SOURCE TEXT
★ ★ ★ ★ ★ ★ ★

# SS 15.07.17 - Pettersson #7



## Mika (Jul 24, 2009)

A continuation of the Saturday Symphonies Tradition:

Welcome to another weekend of symphonic listening!

For your listening pleasure this weekend:

Allan Pettersson (1911 - 1980)

Symphony No. 7 

---------------------

Post what recording you are going to listen to giving details of Orchestra / Conductor / Chorus / Soloists etc - Enjoy!


----------



## Mika (Jul 24, 2009)

Realdeadblues is away, so I will post this.

Another weekend is upon us and this time it's a little Swedish music from Allan Pettersson. I haven't heard this one in quite some time so I'm looking forward to giving it a spin.

I hope every one will join in and I wish you all a good weekend

I'll be listening to:








Norrköping Symphony Orchestra, Leif Segerstam


----------



## Bertali (Jul 14, 2017)

I'll try to get time to listen to this one.
I just bought a used copy since its been OOP for a long time.






Swedish Radio Symphony Orchestra, Sergiu Comissiona


----------



## D Smith (Sep 13, 2014)

Ditto the Segerstam recording here.


----------



## Jeff W (Jan 20, 2014)

Mika said:


> I'll be listening to:
> 
> View attachment 95986
> 
> Norrköping Symphony Orchestra, Leif Segerstam


I'll be listening to this one later tonight with the little dude. This one will be a new one for me.


----------



## Art Rock (Nov 28, 2009)

★ ★ ★ ★ ★ ★ ★

[Records from a data source]
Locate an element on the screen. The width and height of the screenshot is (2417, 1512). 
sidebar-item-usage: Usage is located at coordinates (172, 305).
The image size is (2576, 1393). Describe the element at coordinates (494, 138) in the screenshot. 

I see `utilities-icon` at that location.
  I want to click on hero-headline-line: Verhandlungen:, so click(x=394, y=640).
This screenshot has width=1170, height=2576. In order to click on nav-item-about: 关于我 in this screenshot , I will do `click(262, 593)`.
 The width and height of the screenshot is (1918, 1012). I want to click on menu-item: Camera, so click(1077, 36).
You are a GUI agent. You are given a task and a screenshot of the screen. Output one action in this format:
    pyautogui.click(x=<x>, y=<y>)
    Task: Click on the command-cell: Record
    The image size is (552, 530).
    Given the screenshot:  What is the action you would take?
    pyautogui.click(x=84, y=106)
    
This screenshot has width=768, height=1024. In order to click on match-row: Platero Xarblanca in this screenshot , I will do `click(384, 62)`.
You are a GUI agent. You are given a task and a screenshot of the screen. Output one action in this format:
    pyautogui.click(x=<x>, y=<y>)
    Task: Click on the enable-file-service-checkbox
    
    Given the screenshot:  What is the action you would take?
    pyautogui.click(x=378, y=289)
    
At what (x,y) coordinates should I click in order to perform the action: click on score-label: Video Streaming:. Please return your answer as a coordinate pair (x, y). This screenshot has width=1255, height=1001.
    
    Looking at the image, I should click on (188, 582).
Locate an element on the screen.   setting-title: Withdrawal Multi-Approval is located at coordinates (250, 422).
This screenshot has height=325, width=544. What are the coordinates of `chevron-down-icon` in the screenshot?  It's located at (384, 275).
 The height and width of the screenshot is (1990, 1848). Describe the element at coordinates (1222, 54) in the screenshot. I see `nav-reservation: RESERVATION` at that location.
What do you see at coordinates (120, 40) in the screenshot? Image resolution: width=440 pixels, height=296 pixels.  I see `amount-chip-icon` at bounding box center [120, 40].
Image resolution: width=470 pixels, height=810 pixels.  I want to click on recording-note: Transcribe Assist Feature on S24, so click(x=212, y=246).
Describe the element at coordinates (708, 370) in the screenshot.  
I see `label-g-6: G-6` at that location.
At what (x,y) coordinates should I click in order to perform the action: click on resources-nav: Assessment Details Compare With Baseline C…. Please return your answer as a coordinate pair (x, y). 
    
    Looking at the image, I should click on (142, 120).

★ ★ ★ ★ ★ ★ ★

EXERCISE REQUIREMENTS
[1] Answer these about the forum thread:
(a) Who composed the symphony chosen for the weekend, and what years are given for him?
(b) Which orchestra and conductor does Bertali list for the used copy?
(c) Why does Mika say he is the one posting the second message?
[2] Output the passage of the forum thread that begins at the words "Symphony No. 7" and stops after "etc - Enjoy!".

WRITTEN RESPONSES
[1]
(a) Allan Pettersson, 1911 - 1980
(b) Swedish Radio Symphony Orchestra, Sergiu Comissiona
(c) Realdeadblues is away.

[2]
Symphony No. 7 

---------------------

Post what recording you are going to listen to giving details of Orchestra / Conductor / Chorus / Soloists etc - Enjoy!